As Edgington explains, this amount should cover your mortgage or rent, car, credit card and insurance payments, as well as groceries and utilities. You should also save for any medical deductibles or co-pays you might incur.
“Accumulating this amount can be challenging in today’s economy; however, anything saved is better than no savings at all,” she says. “And as we all go through life changes, it’s important to reevaluate what you have set aside as your expenses change.”
That’s why Edgington stresses the importance of starting an emergency fund early, and even teaching children to save for emergencies at a young age. Parents should create a chore list that the child can earn an allowance for.

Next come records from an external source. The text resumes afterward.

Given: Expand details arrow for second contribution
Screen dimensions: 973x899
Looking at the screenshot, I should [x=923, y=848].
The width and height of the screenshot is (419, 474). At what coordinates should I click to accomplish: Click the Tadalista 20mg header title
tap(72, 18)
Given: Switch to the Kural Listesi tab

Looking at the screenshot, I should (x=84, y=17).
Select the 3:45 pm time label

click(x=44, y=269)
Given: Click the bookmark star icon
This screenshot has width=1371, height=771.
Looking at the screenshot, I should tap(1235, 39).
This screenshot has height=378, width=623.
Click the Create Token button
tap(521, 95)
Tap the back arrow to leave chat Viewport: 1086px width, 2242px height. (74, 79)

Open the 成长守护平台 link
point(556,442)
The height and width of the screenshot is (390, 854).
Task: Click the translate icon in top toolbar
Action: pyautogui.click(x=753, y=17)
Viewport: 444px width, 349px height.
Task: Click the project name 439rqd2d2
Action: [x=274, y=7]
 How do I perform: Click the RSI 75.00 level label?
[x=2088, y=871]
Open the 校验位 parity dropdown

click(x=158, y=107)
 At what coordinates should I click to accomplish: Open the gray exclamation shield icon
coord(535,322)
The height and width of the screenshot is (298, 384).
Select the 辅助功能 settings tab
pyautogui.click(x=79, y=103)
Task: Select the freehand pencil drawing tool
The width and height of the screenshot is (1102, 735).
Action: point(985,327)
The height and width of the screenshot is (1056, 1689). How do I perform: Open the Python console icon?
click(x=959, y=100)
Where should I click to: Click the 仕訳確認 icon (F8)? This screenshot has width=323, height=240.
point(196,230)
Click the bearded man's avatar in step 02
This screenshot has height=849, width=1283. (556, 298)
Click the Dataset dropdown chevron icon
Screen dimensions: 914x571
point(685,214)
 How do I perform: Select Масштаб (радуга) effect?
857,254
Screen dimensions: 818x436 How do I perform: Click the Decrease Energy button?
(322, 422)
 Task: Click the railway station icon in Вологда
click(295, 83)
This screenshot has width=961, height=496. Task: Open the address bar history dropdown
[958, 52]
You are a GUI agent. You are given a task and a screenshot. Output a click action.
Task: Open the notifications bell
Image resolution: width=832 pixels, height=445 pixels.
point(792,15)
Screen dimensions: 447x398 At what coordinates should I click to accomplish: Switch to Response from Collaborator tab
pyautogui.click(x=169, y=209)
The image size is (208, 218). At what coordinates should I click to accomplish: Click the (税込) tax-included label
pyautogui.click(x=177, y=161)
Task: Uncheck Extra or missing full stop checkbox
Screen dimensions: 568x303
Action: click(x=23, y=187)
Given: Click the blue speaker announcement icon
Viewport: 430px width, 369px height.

Have them automatically save 10 to 20% of their earnings — and let them keep the rest for fun purchases or to save for a “wish list” item.
STASHING YOUR CASH
Invest your emergency savings in a principal-guaranteed account that you can access. It requires willpower to not touch an emergency fund, though. That’s why you should set up an automatic deduction from every paycheck to go directly into your savings instrument.
“Rely on the old adage: ‘out of sight, out of mind,’” Edgington says. “It’s much easier to have [these funds] automatically taken out of your paycheck than [moving those funds yourself], as you may be less likely to put it in savings.”
Another recommendation is to stash an unexpected or one-time money windfall, such as a bonus from work, a tax refund or even earnings from a side hustle, into your emergency fund. Since these funds probably aren’t factored into your weekly or monthly budget, it won’t strain your finances.
If you have large debts, the prospect of stockpiling several months’ worth of living expenses may seem daunting or not feasible. For those with debt and/or large expenses, aim for saving a month’s worth of expenses and then, as your budget allows, beef up your cash reserves to cover a longer period of time.